I would like to extend a plea to my evangelical friends both past and present: I know that the hard-line religious right rhetoric so popularized today hardly speaks for all of you. I know that the most dominant expressions of demonizing speech do not speak for all of you. I know that pandering to the lowest common denominator in order to win a nomination does not speak for all of you.
But here’s the thing: Those who are outside of evangelicalism don’t know that. They think that bigotry and sexism and prejudice must be deemed perfectly appropriate to everyone on the right, simply because that is precisely what is appealed to by the GOP (who we all know wins or loses based on the support of white evangelical Christians).
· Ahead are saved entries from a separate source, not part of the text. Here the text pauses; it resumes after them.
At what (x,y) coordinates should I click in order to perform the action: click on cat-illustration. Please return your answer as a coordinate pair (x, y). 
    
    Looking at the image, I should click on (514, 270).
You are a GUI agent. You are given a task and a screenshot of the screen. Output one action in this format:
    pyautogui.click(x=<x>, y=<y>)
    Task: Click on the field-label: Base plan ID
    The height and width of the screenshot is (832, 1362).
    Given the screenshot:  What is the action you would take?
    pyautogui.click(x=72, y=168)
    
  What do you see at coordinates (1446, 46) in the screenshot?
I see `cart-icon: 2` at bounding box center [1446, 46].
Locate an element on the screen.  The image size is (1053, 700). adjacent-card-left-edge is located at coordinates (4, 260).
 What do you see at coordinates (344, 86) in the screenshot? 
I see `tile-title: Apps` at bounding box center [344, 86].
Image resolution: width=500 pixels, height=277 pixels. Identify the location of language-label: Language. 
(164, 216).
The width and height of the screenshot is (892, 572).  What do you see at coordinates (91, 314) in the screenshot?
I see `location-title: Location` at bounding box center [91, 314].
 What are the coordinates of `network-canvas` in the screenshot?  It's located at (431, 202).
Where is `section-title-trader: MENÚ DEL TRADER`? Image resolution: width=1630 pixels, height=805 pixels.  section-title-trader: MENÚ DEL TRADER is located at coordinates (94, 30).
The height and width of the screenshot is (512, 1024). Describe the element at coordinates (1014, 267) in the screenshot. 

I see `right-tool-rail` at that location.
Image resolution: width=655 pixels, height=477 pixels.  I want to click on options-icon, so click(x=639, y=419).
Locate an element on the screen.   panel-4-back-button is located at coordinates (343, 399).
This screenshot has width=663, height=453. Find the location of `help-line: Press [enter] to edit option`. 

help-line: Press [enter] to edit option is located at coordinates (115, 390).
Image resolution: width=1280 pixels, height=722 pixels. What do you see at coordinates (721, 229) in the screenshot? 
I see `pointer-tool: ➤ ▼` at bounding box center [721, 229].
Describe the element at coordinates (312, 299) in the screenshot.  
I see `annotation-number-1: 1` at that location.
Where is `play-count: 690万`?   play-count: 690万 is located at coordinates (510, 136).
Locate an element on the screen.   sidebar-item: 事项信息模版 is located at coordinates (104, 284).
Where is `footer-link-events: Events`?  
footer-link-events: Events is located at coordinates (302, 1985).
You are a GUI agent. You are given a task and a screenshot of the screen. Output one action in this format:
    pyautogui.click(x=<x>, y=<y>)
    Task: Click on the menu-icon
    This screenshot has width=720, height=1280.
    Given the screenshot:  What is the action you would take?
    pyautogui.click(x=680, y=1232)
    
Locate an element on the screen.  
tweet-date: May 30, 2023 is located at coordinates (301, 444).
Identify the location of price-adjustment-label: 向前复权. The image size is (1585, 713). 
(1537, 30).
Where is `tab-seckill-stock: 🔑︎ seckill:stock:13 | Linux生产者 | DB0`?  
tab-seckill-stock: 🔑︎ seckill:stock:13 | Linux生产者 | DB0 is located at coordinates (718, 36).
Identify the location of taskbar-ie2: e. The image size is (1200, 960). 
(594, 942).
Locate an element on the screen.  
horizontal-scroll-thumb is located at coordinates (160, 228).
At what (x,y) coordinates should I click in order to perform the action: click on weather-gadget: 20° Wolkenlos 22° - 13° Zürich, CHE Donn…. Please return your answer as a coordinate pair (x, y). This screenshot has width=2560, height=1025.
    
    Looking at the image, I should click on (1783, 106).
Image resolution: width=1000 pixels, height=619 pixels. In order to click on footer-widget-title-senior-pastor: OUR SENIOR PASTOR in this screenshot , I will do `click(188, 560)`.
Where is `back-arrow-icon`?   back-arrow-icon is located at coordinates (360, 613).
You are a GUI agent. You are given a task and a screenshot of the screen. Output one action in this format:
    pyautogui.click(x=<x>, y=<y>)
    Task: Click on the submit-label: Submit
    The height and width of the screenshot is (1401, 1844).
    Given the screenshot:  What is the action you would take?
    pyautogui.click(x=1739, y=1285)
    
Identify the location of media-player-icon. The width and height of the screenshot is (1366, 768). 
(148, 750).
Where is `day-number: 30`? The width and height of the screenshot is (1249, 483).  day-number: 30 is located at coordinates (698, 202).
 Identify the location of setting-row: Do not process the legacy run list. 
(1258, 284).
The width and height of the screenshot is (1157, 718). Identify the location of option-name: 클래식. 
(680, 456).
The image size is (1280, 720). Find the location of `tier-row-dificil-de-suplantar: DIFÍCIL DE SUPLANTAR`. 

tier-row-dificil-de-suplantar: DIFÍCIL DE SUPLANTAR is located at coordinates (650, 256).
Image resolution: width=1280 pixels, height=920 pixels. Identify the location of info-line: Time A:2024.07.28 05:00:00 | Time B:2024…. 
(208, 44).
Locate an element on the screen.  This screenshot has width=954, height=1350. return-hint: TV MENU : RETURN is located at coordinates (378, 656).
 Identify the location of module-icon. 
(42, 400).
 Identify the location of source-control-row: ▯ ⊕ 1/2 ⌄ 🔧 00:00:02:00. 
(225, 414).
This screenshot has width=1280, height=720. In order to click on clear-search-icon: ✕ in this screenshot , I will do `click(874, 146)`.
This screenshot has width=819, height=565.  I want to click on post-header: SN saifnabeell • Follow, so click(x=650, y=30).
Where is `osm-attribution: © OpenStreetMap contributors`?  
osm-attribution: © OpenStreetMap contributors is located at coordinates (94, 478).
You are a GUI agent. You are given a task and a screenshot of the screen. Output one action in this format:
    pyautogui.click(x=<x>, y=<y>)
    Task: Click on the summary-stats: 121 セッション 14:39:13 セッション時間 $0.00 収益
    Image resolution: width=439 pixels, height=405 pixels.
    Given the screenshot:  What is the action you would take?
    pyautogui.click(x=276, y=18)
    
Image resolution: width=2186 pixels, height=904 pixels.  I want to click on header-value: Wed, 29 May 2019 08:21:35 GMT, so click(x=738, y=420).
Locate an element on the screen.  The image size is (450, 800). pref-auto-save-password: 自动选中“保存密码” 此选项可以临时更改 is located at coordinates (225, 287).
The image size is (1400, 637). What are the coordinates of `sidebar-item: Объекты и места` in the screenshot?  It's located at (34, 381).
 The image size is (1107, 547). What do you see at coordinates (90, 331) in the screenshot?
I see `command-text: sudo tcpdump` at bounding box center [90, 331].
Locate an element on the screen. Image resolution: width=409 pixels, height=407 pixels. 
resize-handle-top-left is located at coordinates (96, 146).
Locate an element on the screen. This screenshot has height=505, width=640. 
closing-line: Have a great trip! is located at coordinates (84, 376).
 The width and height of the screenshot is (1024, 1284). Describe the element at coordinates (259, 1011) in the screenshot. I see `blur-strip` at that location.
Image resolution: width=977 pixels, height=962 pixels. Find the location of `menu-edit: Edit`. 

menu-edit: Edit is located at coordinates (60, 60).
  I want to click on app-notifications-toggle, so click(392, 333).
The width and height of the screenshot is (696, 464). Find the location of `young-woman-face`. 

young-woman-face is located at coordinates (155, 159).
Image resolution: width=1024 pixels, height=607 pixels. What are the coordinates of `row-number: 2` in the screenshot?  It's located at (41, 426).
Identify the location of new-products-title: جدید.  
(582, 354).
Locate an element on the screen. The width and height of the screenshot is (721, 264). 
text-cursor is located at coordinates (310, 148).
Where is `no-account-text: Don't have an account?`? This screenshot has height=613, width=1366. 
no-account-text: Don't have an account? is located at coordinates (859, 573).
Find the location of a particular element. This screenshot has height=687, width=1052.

I am not asking my evangelical friends to change their mind on the issues. If you think that cutting taxes for the rich and cutting programs for the poor will lead to a rising tide that lifts all boats, fine. If you think a preemptive strike on Iran is the expedient thing to do, fine. If you think all of that correlates to what Jesus would do, fine. I’m not asking you to change your political ideology. Instead, I am asking you to hold the people in your tribe who are shaping public rhetoric to account, whether it be pastors, bloggers, politicians, media personalities or whoever. Let the public know that the name calling made by people like Limbaugh, and the outlandish accusations made by people like Santorum, hardly speak for all evangelicals.
Had I known that before, perhaps I wouldn’t have left the evangelical world in the first place. And neither would’ve the untold thousands of Millennials and Gen Xers who’ve gone on to do the same.